The Sky Horizon apartment complex in suburban Shanghai where new apartments of 98 sq/m are selling for $1.74 million.

Thirty minutes drive from downtown Shanghai is a suburb which would never grace the glossy brochures promoting China's commercial capital, even if the price of apartments would suggest otherwise.

In the Putuo district, known mainly for its bland tower blocks, a three bedroom off-the-plan apartment of just 98 square metres is on the market for 9.1 million yuan. That's $1.74 million in a city where the average wage is still only $1215 a month.

Even when taking into account that China's wages data often underestimates the real earnings of many workers, it shows why, for Chinese buyers, Australia looks cheap. Credit Suisse quantified this in a research note last week showing medium apartment prices in Beijing, Shanghai and Shenzhen were all at least 15 per cent higher than those in Sydney and 50 per cent higher than Melbourne.

At the same time, the rental yields in Sydney and Melbourne were double that of China's three most expensive cities. While the Credit Suisse research was instructive it didn't illustrate just how big the quality gap was between Sydney and Shanghai. While $1.74 million buys you a non-descript apartment in suburban Shanghai, in Sydney for not much more money you can be downtown with water views.

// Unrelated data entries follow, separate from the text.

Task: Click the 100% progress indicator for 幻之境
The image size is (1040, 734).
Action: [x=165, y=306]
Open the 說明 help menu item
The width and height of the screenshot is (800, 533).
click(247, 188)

Lend Lease is currently selling two bedroom off-the-plan apartments of 84 square metres in its Darling One development for $1.85 million. That's slighter more expensive than the Shanghai example for a smaller apartment, but its view across Darling Harbour is more appealing than the pancake flat surrounds of Shanghai's urban sprawl.

And that's before you consider air quality, drinkable water and proximity to parks and beaches.

"On measures of price and affordability Shanghai tends to be more expensive than Sydney partly because Chinese people don't have as many investment alternatives as Australians," says Michael Cole, the founder of Mingtiandi, a provider of information on the Chinese property market. "Shanghai property prices also tend to reflect the confidence people have in the city's economy over the next five to 10 years."

According to Cole the absence of a major downturn over the past two decades has also given buyers the confidence to pay ever larger sums for property.

When moving in from Shanghai's suburbs to the downtown this confidence starts to border on the absurd. In the fashionable Jing An district, named for the city's most famous Buddhist Temple, a 233 square apartment will set you back 35 million yuan ($6.7 million). For this you get a well appointed apartment, but no view over Shanghai's historic Bund or Huangpu River.

Rather the outlook is over the tartan running track of a local middle school, an elevated road and then into the low rise houses of the former French Concession. For the same money in Sydney you could afford an apartment on Wolseley Rd in Point Piper, with direct views of the harbour bridge and Opera House and the bragging rights of sharing a postcode with the Prime Minister.

And to provide more ammunition for those who believe parts of the mainland property market are precariously over-valued it should be remembered that Shanghai is only China's second most expensive city. The medium apartment price in Beijing is above $900,000, according to Credit Suisse, compared to Shanghai at $850,000, followed by the technology and manufacturing hub on Shenzhen at $820,000.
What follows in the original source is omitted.